立ち上げ当初は当然ですが、資本があるはずもなく、時代も時代ですので手工業的な展開にとどまっていましたが、1921年にシャネルの5番として今でも人気となっている伝説的な香水「No.5」生み出し、ビジネスとして発展していきます。
しかし、如何せん手工業では限界があるので、ここで手を組んだのがピエール・ヴェルタイマーでした。
パリの有名百貨店「ギャラリー・ラファイエット」の創業者であるテオフィル・ベイダーの紹介で知り合ったのですが、この出会いが後にシャネルの事業を引き継ぐことになるヴェルタイマー一族との最初のコンタクトです。
ピエールは、フランス最大の香水、化粧品企業のオーナーだったため、資本力もあり、生産や流通ノウハウも持っていました。このピエールの支援をうけて1924年にシャネル香水会社を立ち上げたのです。

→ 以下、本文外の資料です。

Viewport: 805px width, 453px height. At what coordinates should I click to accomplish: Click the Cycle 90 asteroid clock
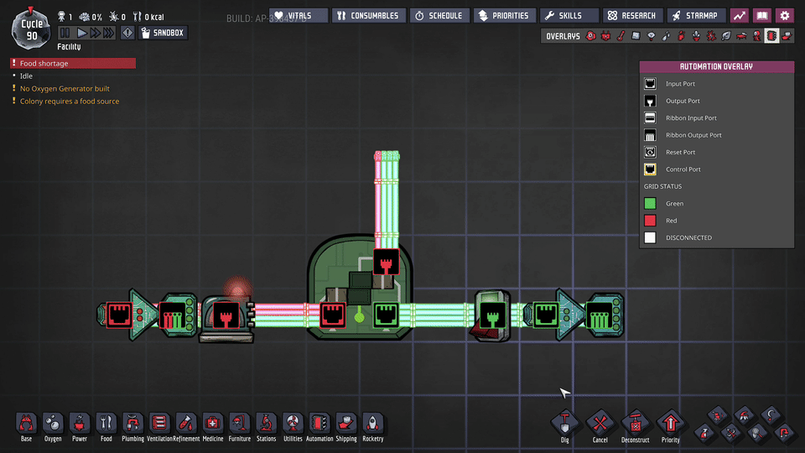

その後、ヴェルタイマーが自社の化粧品をシャネルブランドで販売し始めたことにココ・シャネルが怒り、シャネル香水会社を辞任にするという形で軋轢があり、この和解までには相当な時間がかかっています。
こうしたいざこざはありながらも、シャネルは香水以外にも本来のクチュリエの仕事として「リトルブラックドレス(LBD)」や「シャネルスーツ」といったシャネルの象徴ともなるような人気アイテムを生み出していき、その名声を高めていくのです。
パリのシャネルとアメリカのシャネル
(出典:http://www.chanel.com/)
第2次世界大戦の勃発により、ココ・シャネルは香水とアクセサリー部門を残してパリのブティックを閉鎖せざるを得ませんでしたが、戦乱中もココはパリにとどまり、ヨーロッパにシャネルの香水を販売していました。
一方でアメリカに逃れたヴェルタイマーはアメリカでシャネルブランドの香水を販売していました。
第2次世界対戦中のこの時代というのは、2つのシャネルがアメリカとヨーロッパに存在していたことになります。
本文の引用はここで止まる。